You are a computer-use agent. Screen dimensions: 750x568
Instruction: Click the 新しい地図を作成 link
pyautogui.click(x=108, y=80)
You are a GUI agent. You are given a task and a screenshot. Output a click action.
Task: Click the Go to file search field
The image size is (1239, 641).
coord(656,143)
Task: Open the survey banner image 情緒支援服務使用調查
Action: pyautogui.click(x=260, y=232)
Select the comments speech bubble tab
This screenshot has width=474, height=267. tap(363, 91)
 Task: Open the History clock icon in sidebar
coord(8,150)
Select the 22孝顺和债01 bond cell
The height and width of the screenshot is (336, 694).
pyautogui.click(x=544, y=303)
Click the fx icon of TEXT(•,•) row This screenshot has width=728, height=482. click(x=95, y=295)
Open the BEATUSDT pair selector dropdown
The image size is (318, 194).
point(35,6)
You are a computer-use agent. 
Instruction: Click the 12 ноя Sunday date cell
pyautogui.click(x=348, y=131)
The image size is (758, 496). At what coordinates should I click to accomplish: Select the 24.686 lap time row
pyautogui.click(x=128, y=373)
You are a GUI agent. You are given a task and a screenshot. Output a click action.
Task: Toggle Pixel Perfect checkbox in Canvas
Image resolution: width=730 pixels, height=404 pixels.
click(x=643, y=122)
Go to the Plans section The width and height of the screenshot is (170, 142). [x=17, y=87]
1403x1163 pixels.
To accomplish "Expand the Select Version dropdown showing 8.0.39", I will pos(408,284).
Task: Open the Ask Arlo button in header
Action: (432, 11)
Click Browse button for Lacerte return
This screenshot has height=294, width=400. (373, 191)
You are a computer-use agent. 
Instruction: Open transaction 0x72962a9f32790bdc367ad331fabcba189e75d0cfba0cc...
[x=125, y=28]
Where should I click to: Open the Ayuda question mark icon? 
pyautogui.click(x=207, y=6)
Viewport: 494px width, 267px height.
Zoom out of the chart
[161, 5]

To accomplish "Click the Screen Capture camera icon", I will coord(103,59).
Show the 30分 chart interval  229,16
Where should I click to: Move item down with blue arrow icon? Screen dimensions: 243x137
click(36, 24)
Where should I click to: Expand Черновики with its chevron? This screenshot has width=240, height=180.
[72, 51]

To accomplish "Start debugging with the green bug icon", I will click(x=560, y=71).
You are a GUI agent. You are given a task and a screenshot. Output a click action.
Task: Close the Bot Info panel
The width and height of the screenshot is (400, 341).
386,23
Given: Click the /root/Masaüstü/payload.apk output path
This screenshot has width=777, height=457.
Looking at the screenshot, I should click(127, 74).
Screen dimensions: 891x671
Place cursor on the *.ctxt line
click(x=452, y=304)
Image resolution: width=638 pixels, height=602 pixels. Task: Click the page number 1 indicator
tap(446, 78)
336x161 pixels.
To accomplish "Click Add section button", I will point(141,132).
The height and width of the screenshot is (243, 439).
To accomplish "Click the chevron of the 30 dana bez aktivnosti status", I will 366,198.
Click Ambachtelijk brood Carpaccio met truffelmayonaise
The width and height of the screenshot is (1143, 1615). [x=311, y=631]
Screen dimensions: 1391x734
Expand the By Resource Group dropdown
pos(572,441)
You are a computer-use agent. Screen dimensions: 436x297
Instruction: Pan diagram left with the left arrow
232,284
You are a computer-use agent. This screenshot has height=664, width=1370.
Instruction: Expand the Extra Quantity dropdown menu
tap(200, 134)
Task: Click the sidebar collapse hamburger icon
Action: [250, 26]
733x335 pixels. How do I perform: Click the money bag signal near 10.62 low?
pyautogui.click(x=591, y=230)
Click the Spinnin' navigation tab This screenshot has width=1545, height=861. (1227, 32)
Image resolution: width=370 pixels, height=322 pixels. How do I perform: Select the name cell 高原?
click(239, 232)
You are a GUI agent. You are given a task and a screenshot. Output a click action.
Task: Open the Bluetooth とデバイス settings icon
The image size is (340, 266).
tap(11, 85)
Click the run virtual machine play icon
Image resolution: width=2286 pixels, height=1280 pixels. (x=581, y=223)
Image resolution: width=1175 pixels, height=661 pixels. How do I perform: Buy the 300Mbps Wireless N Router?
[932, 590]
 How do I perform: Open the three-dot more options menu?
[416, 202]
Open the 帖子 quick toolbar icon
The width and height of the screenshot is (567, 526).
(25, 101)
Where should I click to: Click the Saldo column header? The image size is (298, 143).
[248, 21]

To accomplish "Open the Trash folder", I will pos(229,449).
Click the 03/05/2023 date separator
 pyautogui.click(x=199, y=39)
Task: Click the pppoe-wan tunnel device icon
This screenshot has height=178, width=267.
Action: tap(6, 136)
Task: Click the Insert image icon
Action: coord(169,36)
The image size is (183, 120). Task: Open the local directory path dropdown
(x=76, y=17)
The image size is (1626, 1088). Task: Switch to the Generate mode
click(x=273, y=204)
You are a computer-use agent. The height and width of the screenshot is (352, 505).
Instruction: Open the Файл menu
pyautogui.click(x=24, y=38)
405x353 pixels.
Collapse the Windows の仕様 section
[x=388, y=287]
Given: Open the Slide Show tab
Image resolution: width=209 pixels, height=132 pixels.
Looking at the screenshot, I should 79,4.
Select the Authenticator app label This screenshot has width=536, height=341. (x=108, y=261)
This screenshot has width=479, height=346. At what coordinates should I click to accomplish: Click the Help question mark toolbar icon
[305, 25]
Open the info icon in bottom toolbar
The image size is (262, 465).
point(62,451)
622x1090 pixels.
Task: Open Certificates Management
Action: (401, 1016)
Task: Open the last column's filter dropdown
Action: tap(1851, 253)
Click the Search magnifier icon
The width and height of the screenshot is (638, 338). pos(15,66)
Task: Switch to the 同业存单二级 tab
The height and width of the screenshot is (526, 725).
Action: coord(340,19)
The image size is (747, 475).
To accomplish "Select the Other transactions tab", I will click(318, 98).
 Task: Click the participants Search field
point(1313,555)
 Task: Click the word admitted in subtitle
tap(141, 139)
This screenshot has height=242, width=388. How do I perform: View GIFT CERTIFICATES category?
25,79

## [SHORT TASK]
Please rewrite all the material above as a Markdown table with the columns Row and Line, giving each line its own numbered row and leaving out blank lines.

## [WRITTEN ANSWER]
| Row | Line |
|---|---|
| 1 | You are a computer-use agent. Screen dimensions: 750x568 |
| 2 | Instruction: Click the 新しい地図を作成 link |
| 3 | pyautogui.click(x=108, y=80) |
| 4 | You are a GUI agent. You are given a task and a screenshot. Output a click action. |
| 5 | Task: Click the Go to file search field |
| 6 | The image size is (1239, 641). |
| 7 | coord(656,143) |
| 8 | Task: Open the survey banner image 情緒支援服務使用調查 |
| 9 | Action: pyautogui.click(x=260, y=232) |
| 10 | Select the comments speech bubble tab |
| 11 | This screenshot has width=474, height=267. tap(363, 91) |
| 12 |  Task: Open the History clock icon in sidebar |
| 13 | coord(8,150) |
| 14 | Select the 22孝顺和债01 bond cell |
| 15 | The height and width of the screenshot is (336, 694). |
| 16 | pyautogui.click(x=544, y=303) |
| 17 | Click the fx icon of TEXT(•,•) row This screenshot has width=728, height=482. click(x=95, y=295) |
| 18 | Open the BEATUSDT pair selector dropdown |
| 19 | The image size is (318, 194). |
| 20 | point(35,6) |
| 21 | You are a computer-use agent.  |
| 22 | Instruction: Click the 12 ноя Sunday date cell |
| 23 | pyautogui.click(x=348, y=131) |
| 24 | The image size is (758, 496). At what coordinates should I click to accomplish: Select the 24.686 lap time row |
| 25 | pyautogui.click(x=128, y=373) |
| 26 | You are a GUI agent. You are given a task and a screenshot. Output a click action. |
| 27 | Task: Toggle Pixel Perfect checkbox in Canvas |
| 28 | Image resolution: width=730 pixels, height=404 pixels. |
| 29 | click(x=643, y=122) |
| 30 | Go to the Plans section The width and height of the screenshot is (170, 142). [x=17, y=87] |
| 31 | 1403x1163 pixels. |
| 32 | To accomplish "Expand the Select Version dropdown showing 8.0.39", I will pos(408,284). |
| 33 | Task: Open the Ask Arlo button in header |
| 34 | Action: (432, 11) |
| 35 | Click Browse button for Lacerte return |
| 36 | This screenshot has height=294, width=400. (373, 191) |
| 37 | You are a computer-use agent.  |
| 38 | Instruction: Open transaction 0x72962a9f32790bdc367ad331fabcba189e75d0cfba0cc... |
| 39 | [x=125, y=28] |
| 40 | Where should I click to: Open the Ayuda question mark icon?  |
| 41 | pyautogui.click(x=207, y=6) |
| 42 | Viewport: 494px width, 267px height. |
| 43 | Zoom out of the chart |
| 44 | [161, 5] |
| 45 | To accomplish "Click the Screen Capture camera icon", I will coord(103,59). |
| 46 | Show the 30分 chart interval  229,16 |
| 47 | Where should I click to: Move item down with blue arrow icon? Screen dimensions: 243x137 |
| 48 | click(36, 24) |
| 49 | Where should I click to: Expand Черновики with its chevron? This screenshot has width=240, height=180. |
| 50 | [72, 51] |
| 51 | To accomplish "Start debugging with the green bug icon", I will click(x=560, y=71). |
| 52 | You are a GUI agent. You are given a task and a screenshot. Output a click action. |
| 53 | Task: Close the Bot Info panel |
| 54 | The width and height of the screenshot is (400, 341). |
| 55 | 386,23 |
| 56 | Given: Click the /root/Masaüstü/payload.apk output path |
| 57 | This screenshot has width=777, height=457. |
| 58 | Looking at the screenshot, I should click(127, 74). |
| 59 | Screen dimensions: 891x671 |
| 60 | Place cursor on the *.ctxt line |
| 61 | click(x=452, y=304) |
| 62 | Image resolution: width=638 pixels, height=602 pixels. Task: Click the page number 1 indicator |
| 63 | tap(446, 78) |
| 64 | 336x161 pixels. |
| 65 | To accomplish "Click Add section button", I will point(141,132). |
| 66 | The height and width of the screenshot is (243, 439). |
| 67 | To accomplish "Click the chevron of the 30 dana bez aktivnosti status", I will 366,198. |
| 68 | Click Ambachtelijk brood Carpaccio met truffelmayonaise |
| 69 | The width and height of the screenshot is (1143, 1615). [x=311, y=631] |
| 70 | Screen dimensions: 1391x734 |
| 71 | Expand the By Resource Group dropdown |
| 72 | pos(572,441) |
| 73 | You are a computer-use agent. Screen dimensions: 436x297 |
| 74 | Instruction: Pan diagram left with the left arrow |
| 75 | 232,284 |
| 76 | You are a computer-use agent. This screenshot has height=664, width=1370. |
| 77 | Instruction: Expand the Extra Quantity dropdown menu |
| 78 | tap(200, 134) |
| 79 | Task: Click the sidebar collapse hamburger icon |
| 80 | Action: [250, 26] |
| 81 | 733x335 pixels. How do I perform: Click the money bag signal near 10.62 low? |
| 82 | pyautogui.click(x=591, y=230) |
| 83 | Click the Spinnin' navigation tab This screenshot has width=1545, height=861. (1227, 32) |
| 84 | Image resolution: width=370 pixels, height=322 pixels. How do I perform: Select the name cell 高原? |
| 85 | click(239, 232) |
| 86 | You are a GUI agent. You are given a task and a screenshot. Output a click action. |
| 87 | Task: Open the Bluetooth とデバイス settings icon |
| 88 | The image size is (340, 266). |
| 89 | tap(11, 85) |
| 90 | Click the run virtual machine play icon |
| 91 | Image resolution: width=2286 pixels, height=1280 pixels. (x=581, y=223) |
| 92 | Image resolution: width=1175 pixels, height=661 pixels. How do I perform: Buy the 300Mbps Wireless N Router? |
| 93 | [932, 590] |
| 94 |  How do I perform: Open the three-dot more options menu? |
| 95 | [416, 202] |
| 96 | Open the 帖子 quick toolbar icon |
| 97 | The width and height of the screenshot is (567, 526). |
| 98 | (25, 101) |
| 99 | Where should I click to: Click the Saldo column header? The image size is (298, 143). |
| 100 | [248, 21] |
| 101 | To accomplish "Open the Trash folder", I will pos(229,449). |
| 102 | Click the 03/05/2023 date separator |
| 103 |  pyautogui.click(x=199, y=39) |
| 104 | Task: Click the pppoe-wan tunnel device icon |
| 105 | This screenshot has height=178, width=267. |
| 106 | Action: tap(6, 136) |
| 107 | Task: Click the Insert image icon |
| 108 | Action: coord(169,36) |
| 109 | The image size is (183, 120). Task: Open the local directory path dropdown |
| 110 | (x=76, y=17) |
| 111 | The image size is (1626, 1088). Task: Switch to the Generate mode |
| 112 | click(x=273, y=204) |
| 113 | You are a computer-use agent. The height and width of the screenshot is (352, 505). |
| 114 | Instruction: Open the Файл menu |
| 115 | pyautogui.click(x=24, y=38) |
| 116 | 405x353 pixels. |
| 117 | Collapse the Windows の仕様 section |
| 118 | [x=388, y=287] |
| 119 | Given: Open the Slide Show tab |
| 120 | Image resolution: width=209 pixels, height=132 pixels. |
| 121 | Looking at the screenshot, I should 79,4. |
| 122 | Select the Authenticator app label This screenshot has width=536, height=341. (x=108, y=261) |
| 123 | This screenshot has width=479, height=346. At what coordinates should I click to accomplish: Click the Help question mark toolbar icon |
| 124 | [305, 25] |
| 125 | Open the info icon in bottom toolbar |
| 126 | The image size is (262, 465). |
| 127 | point(62,451) |
| 128 | 622x1090 pixels. |
| 129 | Task: Open Certificates Management |
| 130 | Action: (401, 1016) |
| 131 | Task: Open the last column's filter dropdown |
| 132 | Action: tap(1851, 253) |
| 133 | Click the Search magnifier icon |
| 134 | The width and height of the screenshot is (638, 338). pos(15,66) |
| 135 | Task: Switch to the 同业存单二级 tab |
| 136 | The height and width of the screenshot is (526, 725). |
| 137 | Action: coord(340,19) |
| 138 | The image size is (747, 475). |
| 139 | To accomplish "Select the Other transactions tab", I will click(318, 98). |
| 140 |  Task: Click the participants Search field |
| 141 | point(1313,555) |
| 142 |  Task: Click the word admitted in subtitle |
| 143 | tap(141, 139) |
| 144 | This screenshot has height=242, width=388. How do I perform: View GIFT CERTIFICATES category? |
| 145 | 25,79 |